┌────────

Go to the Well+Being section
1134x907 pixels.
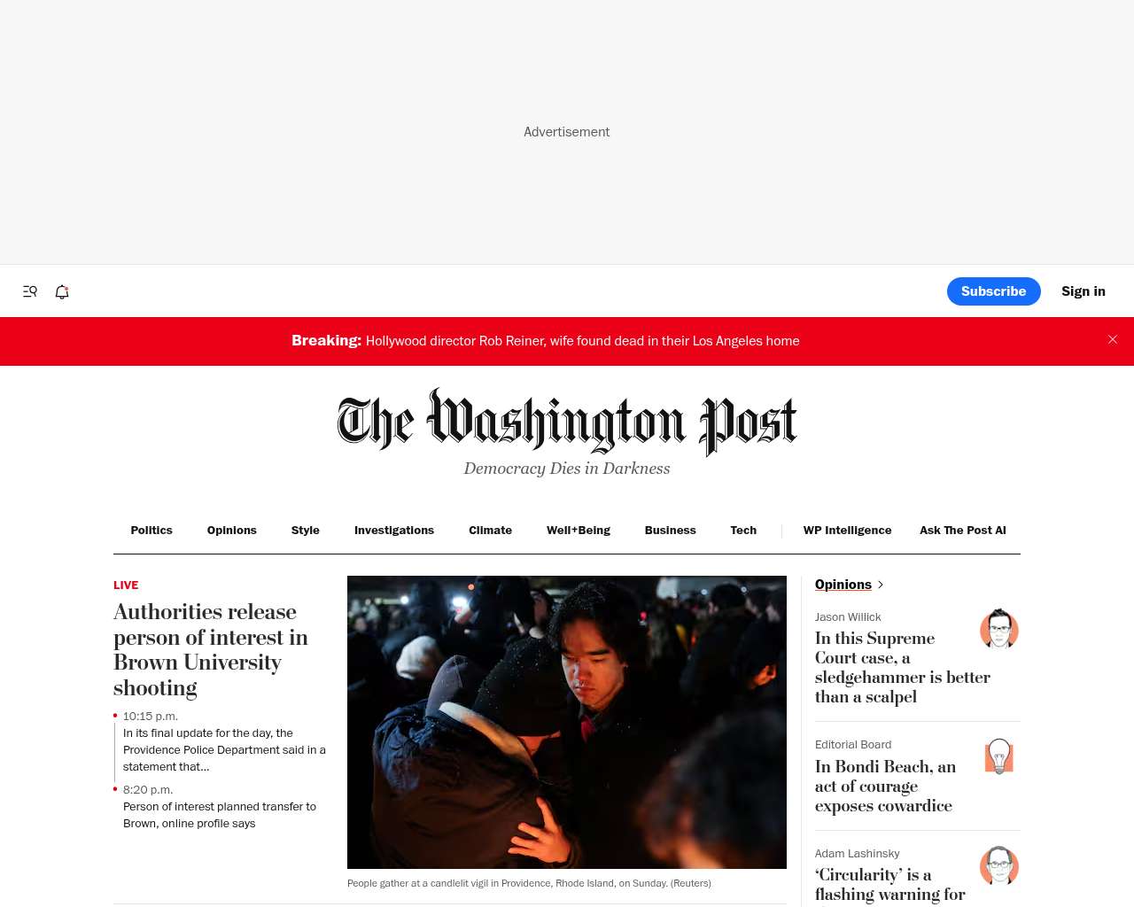[x=579, y=531]
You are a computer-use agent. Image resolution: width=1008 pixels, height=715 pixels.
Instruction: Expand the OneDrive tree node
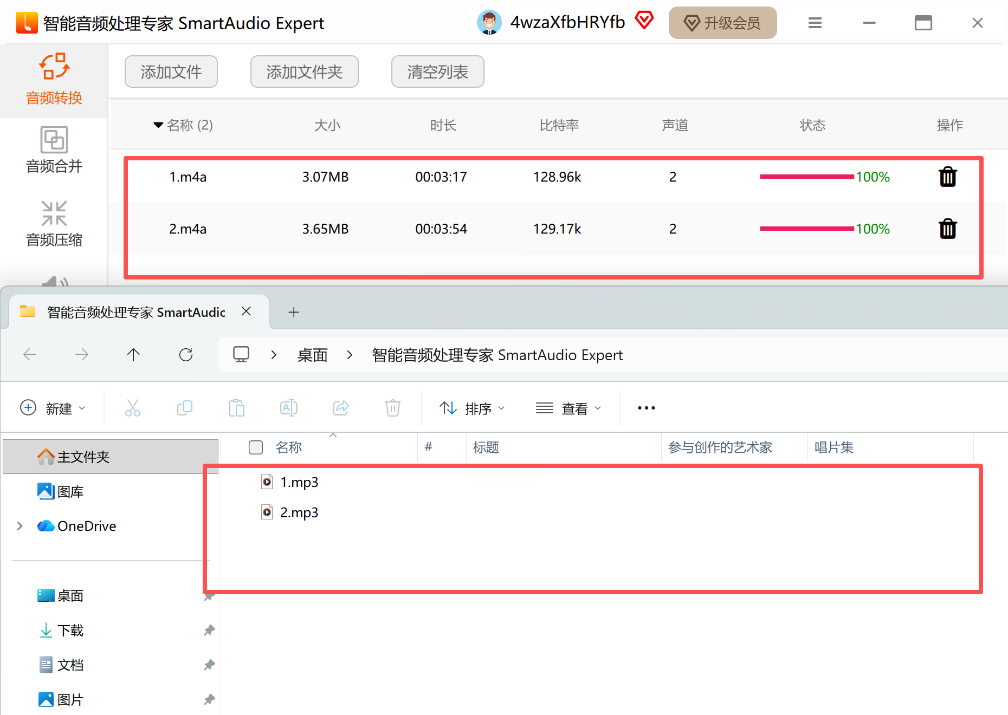20,526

└────────

◆ Problem statement ◆
Exactly the lines from the one that contains "1134x907 pixels." through the final line of the records above are needed, given again word for word, with every picture left out.

◆ Solution to the exercise ◆
1134x907 pixels.
[x=579, y=531]
You are a computer-use agent. Image resolution: width=1008 pixels, height=715 pixels.
Instruction: Expand the OneDrive tree node
20,526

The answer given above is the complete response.